If any one Tennessee player would have seemed indispensable and irreplaceable before this season began, it would have been Henry. Merely consider this: Despite being unavailable the past eight weeks, his 937 rushing yards and 10 touchdowns through the first half of the season have him still ranked no worse than sixth in the league in both categories.
Yet did Vrabel whine and moan and make excuses as player after player was lost, including his best player?
No. Instead he repeatedly talked of "no one's feeling sorry for us" and "next man up."
He went out and activated journeyman running back D'Onta Foreman off the practice squad, then watched the University of Texas product solidify a running game that was struggling, never more so than against the Dolphins, when he rushed for 132 yards and a touchdown against a team that had won seven straight prior to arriving in the Music City.
Said Vrabel of that move, along with signing former University of Tennessee at Chattanooga Moc and veteran NFL defensive back Buster Skrine: "Buster was out of work. D'Onta was out of work. When guys like that are given an opportunity, they're not in a hurry to give it up."

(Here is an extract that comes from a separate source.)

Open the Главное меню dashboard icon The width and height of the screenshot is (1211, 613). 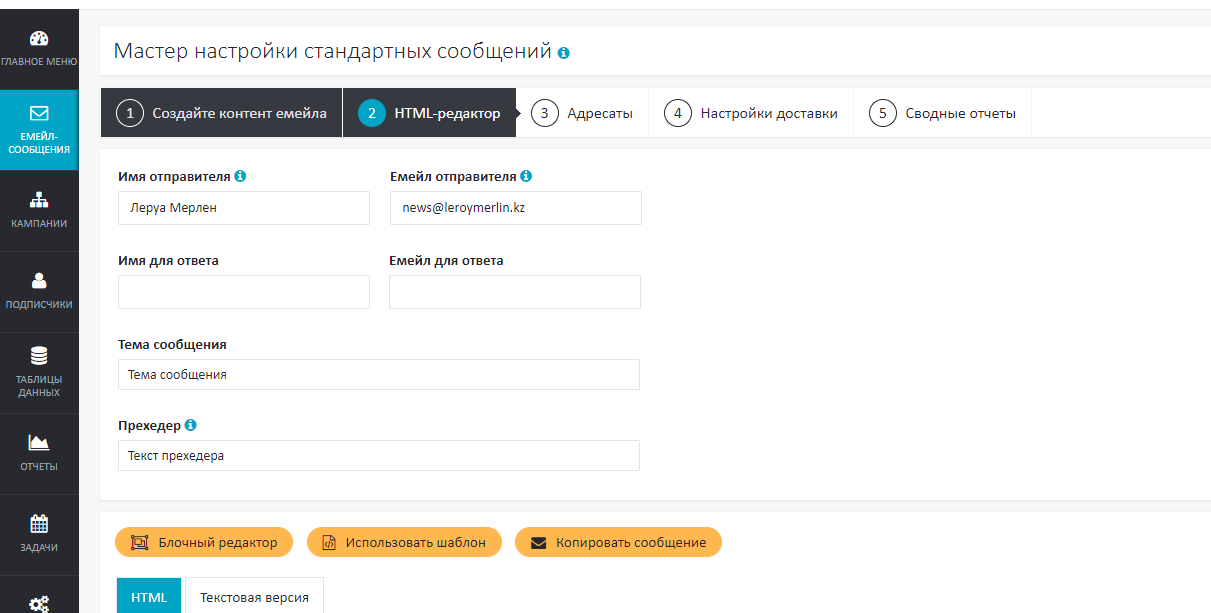39,40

Even on Sunday, having already suffered so many injuries and so much roster upheaval, the Titans watched tight end MyCole Pruitt carted off the field with an ankle injury so severe CBS would not replay it.

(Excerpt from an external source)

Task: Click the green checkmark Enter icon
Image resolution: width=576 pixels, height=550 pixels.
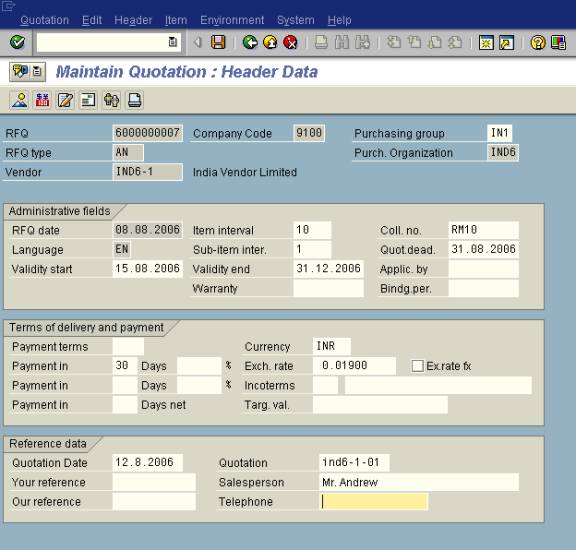Action: click(x=17, y=42)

Yet here they stand, having now repeated as AFC South champions, a win at Houston away from clinching the overall No. 1 seed in the conference for the playoffs.
It won't be easy. Houston has already won at Tennessee this season. The four-win Texans had also won two straight before losing to the San Francisco 49ers on Sunday. The Titans will have to play well not to lose in the town the franchise formerly known as the Oilers once called home.

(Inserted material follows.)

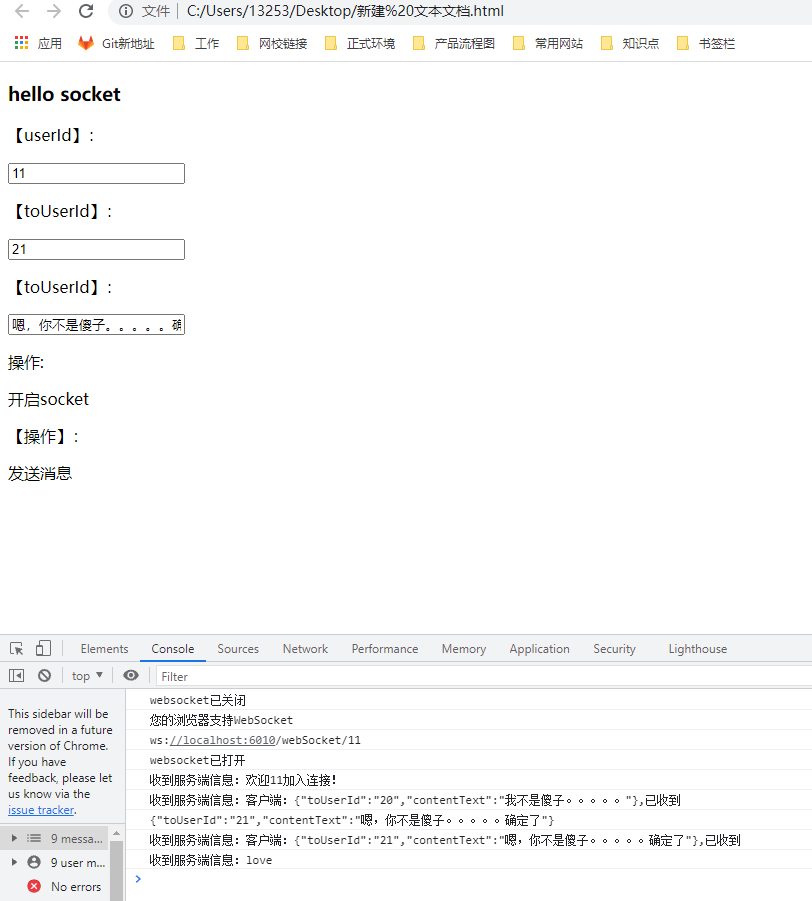The width and height of the screenshot is (812, 901).
Task: Click the issue tracker link
Action: 40,810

But Vrabel has also built a culture after four years on the job — all of them winning seasons, by the way — that serves the franchise well in these situations.
"You want to try and create a family that has a common goal of winning," he said in Sunday's postgame news conference. "Our job as coaches is to try to pull everybody together."
At another point, Vrabel answered a reporter's question about a couple of coaching decisions he made during the game, including one or two that failed, thusly: "You live in doubt. We live in being decisive. Sometimes it works, sometimes it doesn't. But there is never any doubt."
Though the Atlanta Falcons lost to the host Buffalo Bills in a snowstorm Sunday, a defeat to officially remove them from the playoffs, there is also little doubt that former Titans offensive coordinator Arthur Smith seems to be building a similar family in the Big Peach. Short on talent and similarly cursed by injuries and illness in his first year as Atlanta's head coach, Smith nevertheless kept the Dirty Birds in playoff contention until Sunday's setback.
Look for a winning record for Smith and the Falcons a year from now, if not a return to the playoffs for the first time since the 2017 season.
Yet the Titans are not only in the playoffs, they have a realistic chance to reach the Super Bowl for the first time since the 1999 campaign. Especially if they can win at Houston next weekend.
"It's definitely good to be in this position," Titans safety Kevin Byard told the Associated Press. "Usually, the last game of the year we're fighting for something anyway. It's good to go into the last game of the season trying to fight to be this No. 1 seed."
Especially when there would seem to be no doubt that you've got the No. 1 coach, at least for this season, to direct you toward that goal.